It is the one foe every athlete faces, but no athlete can beat. Each knows that the end will come, that age is undefeated in the annals of sports. The trick is to make summer last as long as possible, to put off reality for another day.
The Yankees' best players have done this better than most, with another World Series title at stake this month. Yet bit by bit, and in devastating fashion, the team's aging stars are falling. Derek Jeter, the centerpiece for the last 17 years, is the latest victim, following Mariano Rivera and the since-recovered Andy Pettitte. Jorge Posada retired after last season, and Alex Rodriguez is mired in a deep slump.
The Yankees have lost the first two games of the American League Championship Series to the Detroit Tigers, and Jeter was not there for Sunday's meek 3-0 defeat. He had further tests on the left ankle he fractured in the 12th inning of Game 1, just after midnight. He is done for the postseason, and his next trip, the team said, will be to see a foot and ankle specialist in Charlotte, N.C.
Jeter, who is using crutches and wearing a splint, faces at least three months of recovery at 38. He has company among the aging and ailing.
Five months ago, Rivera, the Yankees' 42-year-old closer, ended his season by tearing a ligament in his right knee while chasing a ball during batting practice at Kansas City. Pettitte, 40, is starting again, but he missed almost half the season after a line drive shattered his ankle in late June.
Posada, the longtime catcher, retired after last season, when he was 40. Rodriguez, 37, is healthy but has had a steady decline in production, finding himself benched for one game this postseason and removed for a pinch-hitter in three others.
"Sometimes, as we all get older, we all feel that we're the same as we used to be," said Yankees Manager Joe Girardi, who turned 48 on Sunday. "It's not really the case. I think, at times, players maybe need a little bit more rest than they would have if they were 25 to 30, and you have to guard against that — and also try to win every game."
That is the Yankees' annual riddle, and to a large extent, they have solved it. Their creaky roster finished the regular season with the most victories in the American League and then eliminated the pesky Baltimore Orioles in a division series. Jeter's ankle will heal, Rodriguez is signed for five more years, and Rivera and Pettitte have strongly suggested that they hope to continue their careers.

- _Task requirements_
1. In the article about the Yankees' aging stars, in what city will Jeter see a foot and ankle specialist?
2. Extend the article about the Yankees' aging stars, picking up after its final sentence.

- _Extracted entries_
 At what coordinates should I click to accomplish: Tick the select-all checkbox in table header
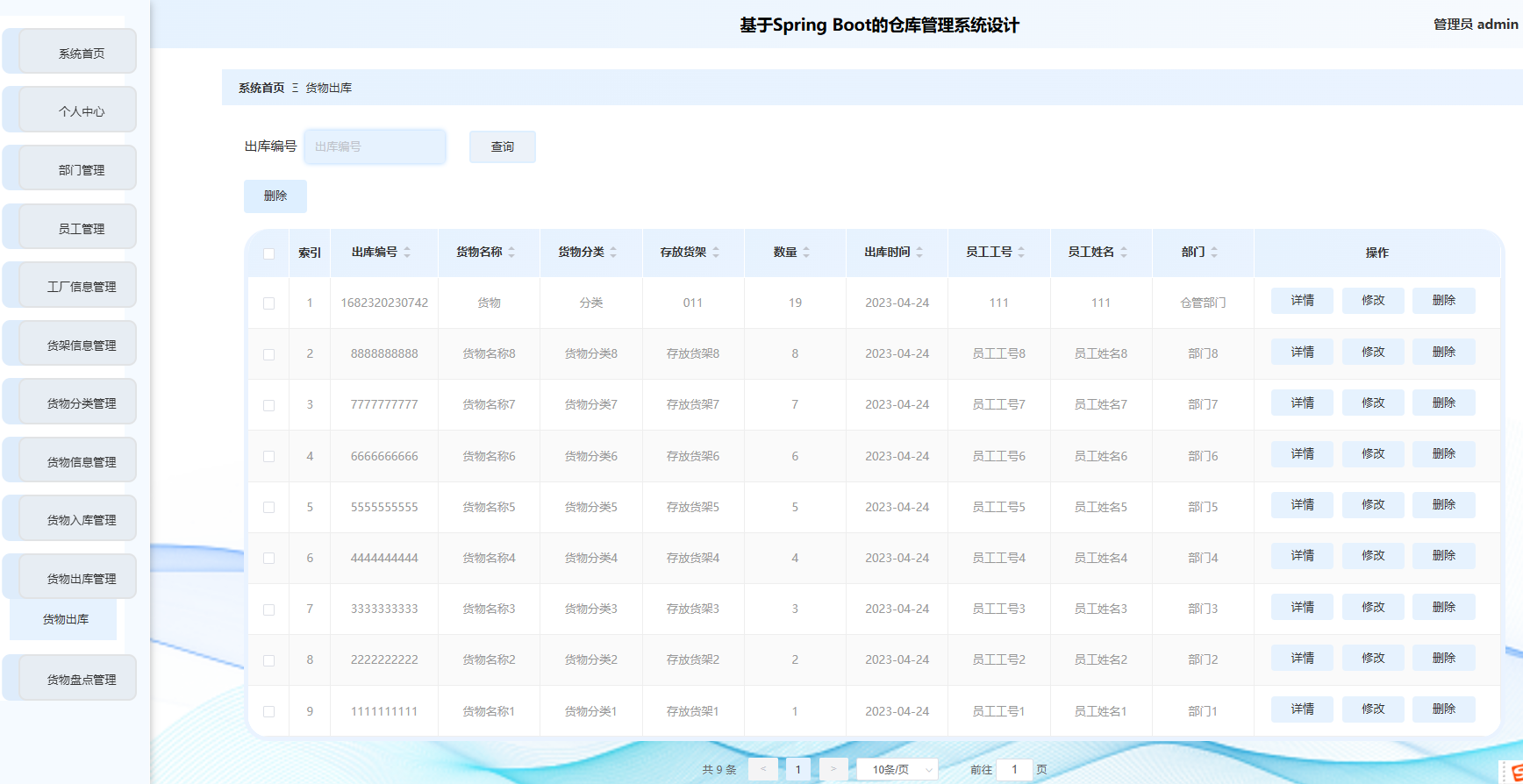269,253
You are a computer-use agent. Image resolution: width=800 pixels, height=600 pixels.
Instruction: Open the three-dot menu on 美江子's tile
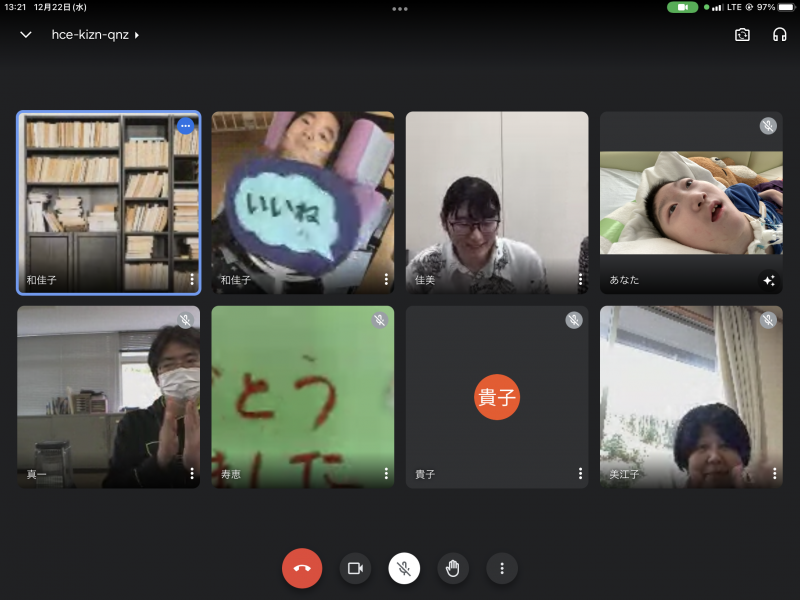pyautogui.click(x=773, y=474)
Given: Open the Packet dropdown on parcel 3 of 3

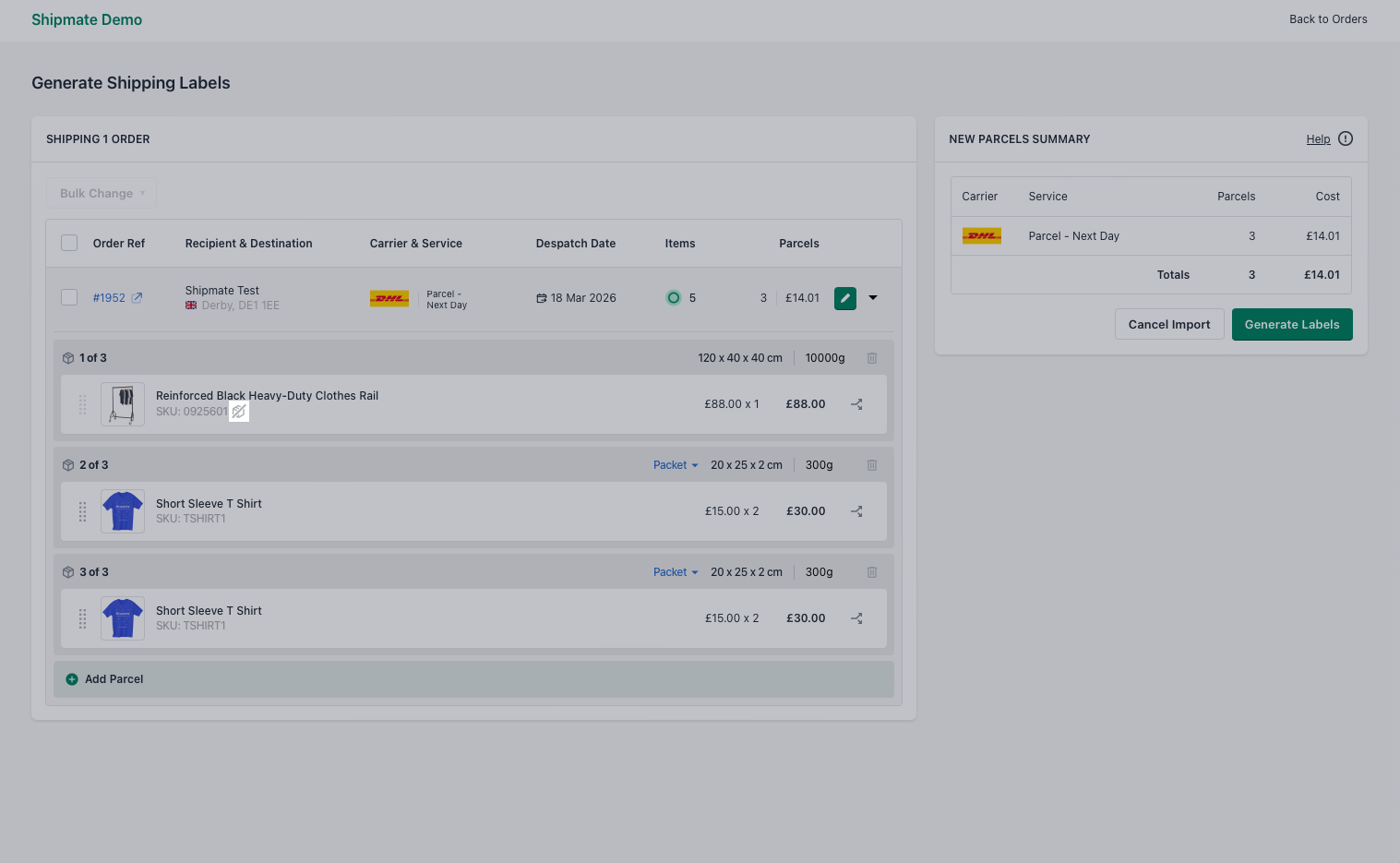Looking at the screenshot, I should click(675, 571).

==

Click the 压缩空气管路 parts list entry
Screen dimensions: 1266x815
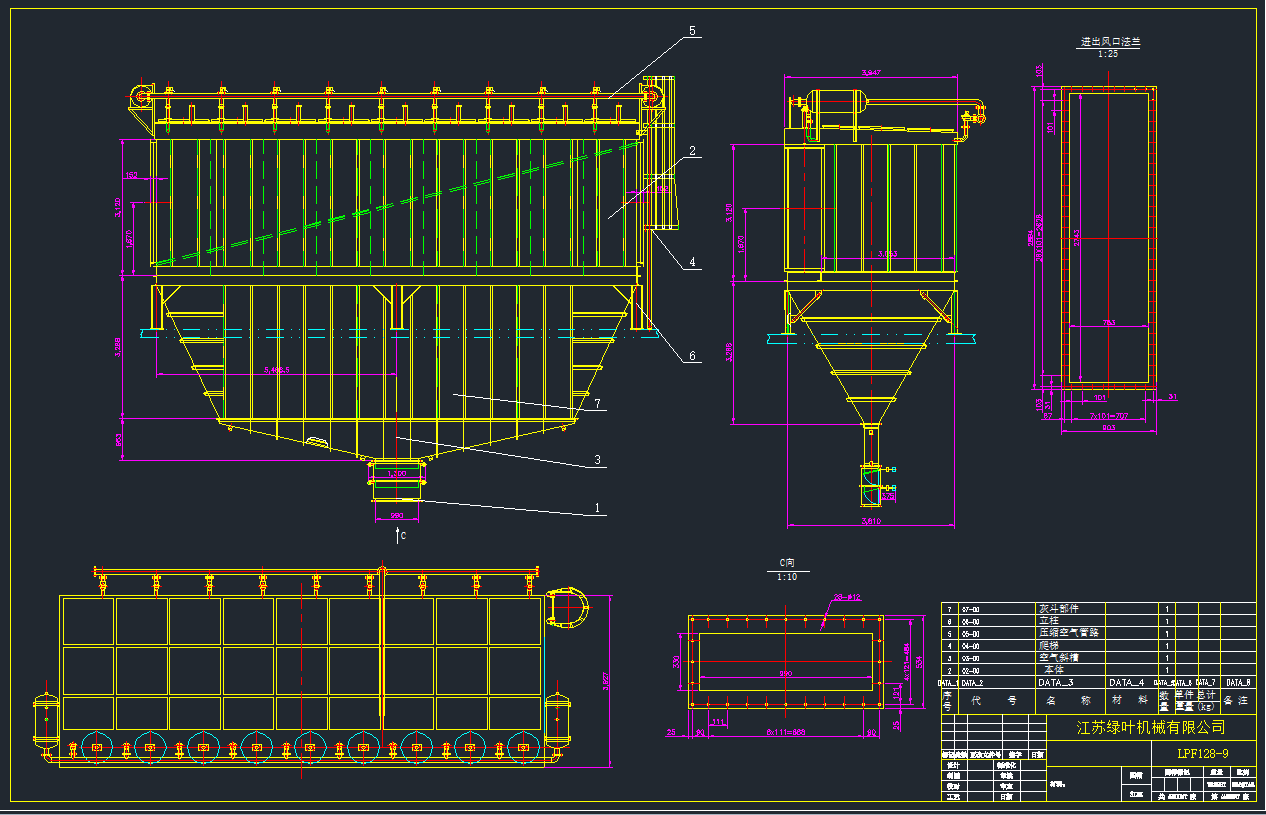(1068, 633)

...

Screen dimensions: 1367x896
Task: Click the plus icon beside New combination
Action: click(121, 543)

- _Responses_
1. Charlotte, N.C.

2.
But the day when the Yankees move on from the Jeter era is increasingly coming into focus, and the transition can be painful to witness. On Saturday, Jeter dived to his left for a grounder, a play he has made countless times before. But this time, he could not get up from the dirt, his ankle having finally given out after sustaining a bone bruise in September and taking a barrage of foul balls off it in the Baltimore series.
"This is a tough story for baseball — what he has done in the postseason, what he means to the Yankees, what he means to baseball in general," Tigers Manager Jim Leyland said, adding later, "It's sad, really."
On Sunday, the Yankees played their first postseason game without either Jeter or Rivera on the active roster since the final game of the 1981 World Series, their last postseason appearance before returning in 1995. They had replaced Rivera with Rafael Soriano, who had a terrific season. But Soriano was largely on the roster for that purpose, a former All-Star signed as a possible successor to Rivera.
Jeter's replacement is Jayson Nix, a 30-year-old who has played for five teams and has a .214 career average. Nix said Jeter sent him a text message Sunday.
"It just said good luck, he believes in me, and go get 'em," Nix said.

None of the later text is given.